RAG prompt compression quickstart

Keep retrieval generous

Fetch and rerank the same candidate chunks you would normally send to the model.

Compress only the final context

Send the user query plus the selected context block to Adola with a target ratio.

Pass plain text downstream

Use the returned output as model context and log the receipt next to the model request.

Minimal server-side example

Keep the Adola API key on your server. The browser or client app should never see it. The downstream model only receives the compressed text.
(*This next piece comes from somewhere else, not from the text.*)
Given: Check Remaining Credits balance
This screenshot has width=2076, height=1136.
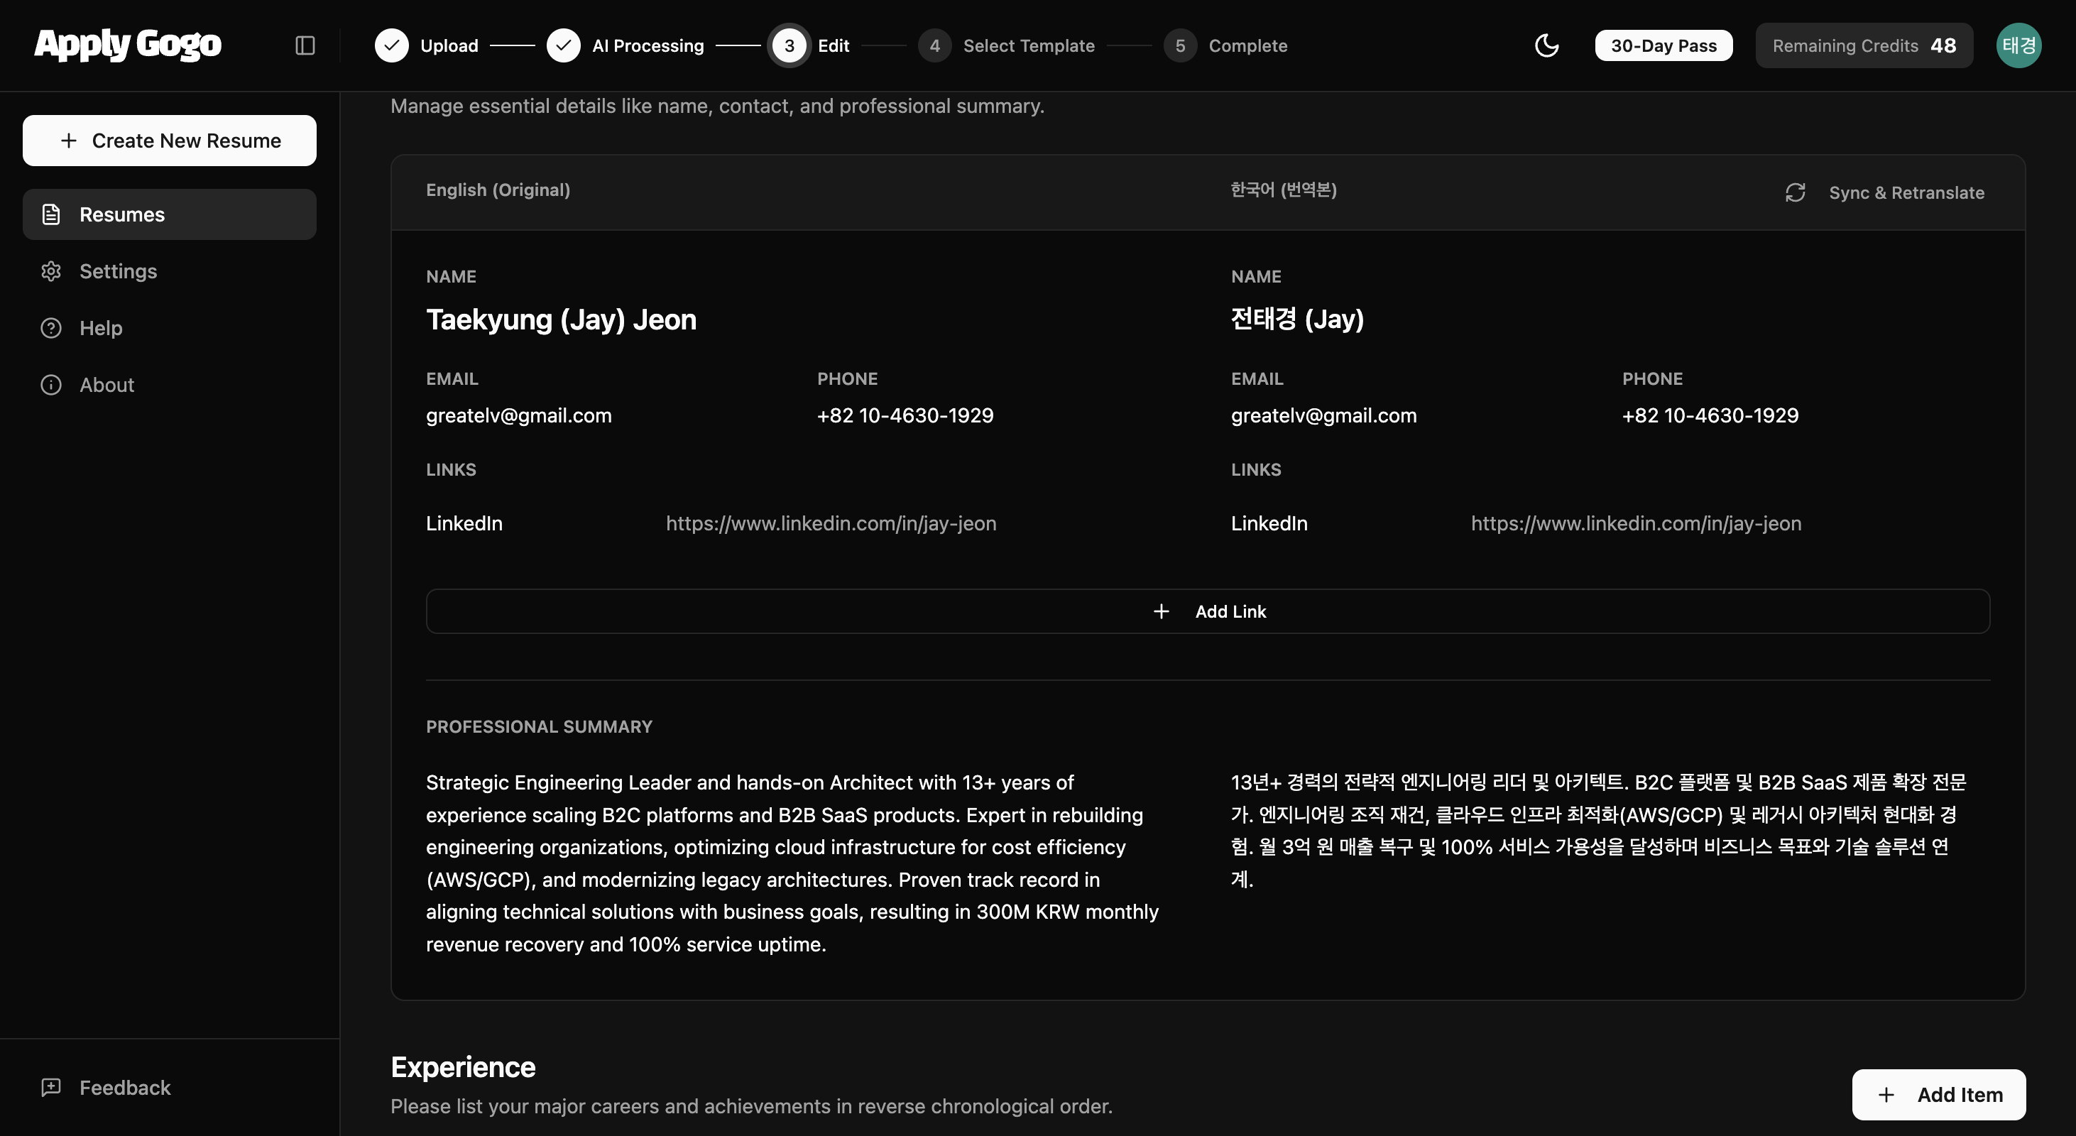Looking at the screenshot, I should coord(1863,45).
import OpenAI from "openai";
import { Adola } from "adola";

const openai = new OpenAI({ apiKey: process.env.OPENAI_API_KEY });
const adola = new Adola({ apiKey: process.env.ADOLA_API_KEY });

export async function answerWithCompressedRag(query, retrievedChunks) {
  const retrievedContext = retrievedChunks
    .map((chunk, index) => `[source ${index + 1}] ${chunk.text}`)
    .join("\n\n");

  const compressed = await adola.compress({
    model: "rose-1",
    query,
    input: retrievedContext,
    compression: { target_ratio: 0.3, preserve_order: true }
  });

  const response = await openai.responses.create({
    model: "gpt-4.1-mini",
    input: [
      {
        role: "system",
        content: "Answer from the compressed retrieval context. Say when context is insufficient."
      },
      {
        role: "user",
        content: `Question: ${query}\n\nContext:\n${compressed.output}`
      }
    ]
  });

  return {
    answer: response.output_text,
    compressionReceipt: compressed.receipt
  };
}

What to log

Log the model response, the original retrieval IDs, and the Adola receipt. The receipt gives you original tokens, output tokens, saved tokens, compression ratio, latency, and risk flags for debugging bad answers.

RetrieveRerankCompressAnswerLog receipt

When to try it

Your retriever returns partly useful chunks with repeated wrapper text.
Your agent sends long tool traces into the next planning call.
Your support copilot includes old ticket history and policy docs.
You need provider-neutral text output instead of a model-specific gateway.